Minitab doesn't do a chi-square goodness of fit test. You should do this part by hand.
Set up a table something like this. This table should be part of your Word output.
Red | Orange | Yellow | Green | Blue | Brown | Total | |
---|---|---|---|---|---|---|---|
Claimed Percent | 100% | ||||||
Observed | |||||||
Expected | |||||||
(Obs - Exp) | 0 | ||||||
(Obs - Exp)2 | ----- | ||||||
(Obs-Exp)2/Exp |
Multiply the claimed percent by the total number of observed M&Ms to find the expected M&Ms for each color. The test statistic is the sum of the last row.
Your test statistic has a χ2 distribution with df = # of categories - 1. It is a right tail test, so the p-value is the area to the right of the test statistic.
The number that Minitab gives you will be the area to the left of the test statistic, but you need the area to the right. Make the appropriate adjustment.
Follow the instructions question 3 on technology project 3 except make these changes.
Start a new worksheet for this problem.
The Fitted Line plot also contains the regression equation and the value of r2, the percent of the variation that can be explained by the regression model. The output in the session window on Minitab gives much of the same information including an ANOVA table that contains the F test statistic and the p-value that can be used for checking correlation.
While the p-value can be found from the ANOVA table, it doesn't give the value of r, the correlation coefficient.
The output gives you the correlation coefficient first and the p-value second. The null hypothesis is that there is no significant linear correlation.
One of the assumptions in regression is that the residuals (the differences between the estimated value and the actual value) have a normal distribution. If you turned on the storage of residuals during the fitted line plot part, then you should have a new variable called RESI1 that contain the residuals.

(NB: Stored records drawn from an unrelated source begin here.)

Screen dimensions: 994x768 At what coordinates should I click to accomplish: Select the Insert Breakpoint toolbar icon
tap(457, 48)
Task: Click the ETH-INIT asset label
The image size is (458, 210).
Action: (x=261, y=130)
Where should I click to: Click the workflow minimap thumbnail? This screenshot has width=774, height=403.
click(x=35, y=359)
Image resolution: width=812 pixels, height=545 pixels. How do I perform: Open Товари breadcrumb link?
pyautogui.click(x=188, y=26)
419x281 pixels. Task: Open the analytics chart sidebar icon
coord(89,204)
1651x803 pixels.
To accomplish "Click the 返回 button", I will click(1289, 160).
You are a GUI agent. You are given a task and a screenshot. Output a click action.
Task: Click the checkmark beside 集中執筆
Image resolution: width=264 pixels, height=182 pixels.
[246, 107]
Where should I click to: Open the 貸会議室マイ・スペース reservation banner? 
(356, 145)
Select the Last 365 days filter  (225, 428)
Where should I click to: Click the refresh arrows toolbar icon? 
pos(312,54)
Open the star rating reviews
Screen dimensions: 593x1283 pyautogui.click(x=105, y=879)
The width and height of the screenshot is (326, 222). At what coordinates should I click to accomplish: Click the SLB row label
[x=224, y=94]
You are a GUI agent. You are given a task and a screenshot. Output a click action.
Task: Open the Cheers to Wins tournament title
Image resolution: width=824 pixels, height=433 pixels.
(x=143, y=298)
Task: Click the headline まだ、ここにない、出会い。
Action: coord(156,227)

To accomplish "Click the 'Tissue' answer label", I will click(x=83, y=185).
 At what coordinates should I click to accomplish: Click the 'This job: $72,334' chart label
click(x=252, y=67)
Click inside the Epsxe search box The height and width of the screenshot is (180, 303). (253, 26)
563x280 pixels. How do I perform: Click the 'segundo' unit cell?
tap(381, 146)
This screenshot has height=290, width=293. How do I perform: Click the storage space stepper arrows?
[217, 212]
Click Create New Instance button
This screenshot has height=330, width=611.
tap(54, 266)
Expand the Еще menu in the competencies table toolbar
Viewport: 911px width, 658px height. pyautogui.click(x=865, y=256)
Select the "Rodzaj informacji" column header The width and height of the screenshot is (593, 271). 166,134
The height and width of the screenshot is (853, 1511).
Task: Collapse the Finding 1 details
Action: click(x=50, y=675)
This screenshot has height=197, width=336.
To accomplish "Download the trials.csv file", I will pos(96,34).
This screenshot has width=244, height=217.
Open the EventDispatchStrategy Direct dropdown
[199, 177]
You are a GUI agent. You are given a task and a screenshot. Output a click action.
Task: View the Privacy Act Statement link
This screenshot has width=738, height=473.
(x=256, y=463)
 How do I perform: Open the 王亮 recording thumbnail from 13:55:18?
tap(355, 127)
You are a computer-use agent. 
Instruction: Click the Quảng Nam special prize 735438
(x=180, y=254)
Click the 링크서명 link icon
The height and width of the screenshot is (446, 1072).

If you determined that there was significant linear correlation (positive or negative) by rejecting the null hypothesis of no significant linear correlation, then you should use the regression equation given by the computer. This was found when you did the fitted line plot. Your equation should look something like "fatality rate = 3.03814 - 0.0230872 seatbelt" (probably not that exactly).
If, however, you decided that there was no signficant linear correlation because you retained the null hypothesis of the correlation test, then you should use the mean of y (y-bar) for the estimated equation. Your equation should be something like "fatality rate = ####" where #### is the numerical value of the mean of the fatality variable. You'll have to do descriptive statistics to find out what that is.
There was one year that had a really low seatbelt usage rate. Copy your data into another worksheet and remove that row (that way you'll still have the original data should you need to come back to it).
Start this process at the part that says "Making a fitted line plot".
There are a couple of ways to tell which is the better model. You can look at the p-values (smaller means more significant results), the correlation coefficients (bigger means more correlation), or the value of r2. Some of these might be the same, in which case you'll have to look at something else.
Comment on which model is a better predictor of fatality rates in Illinois.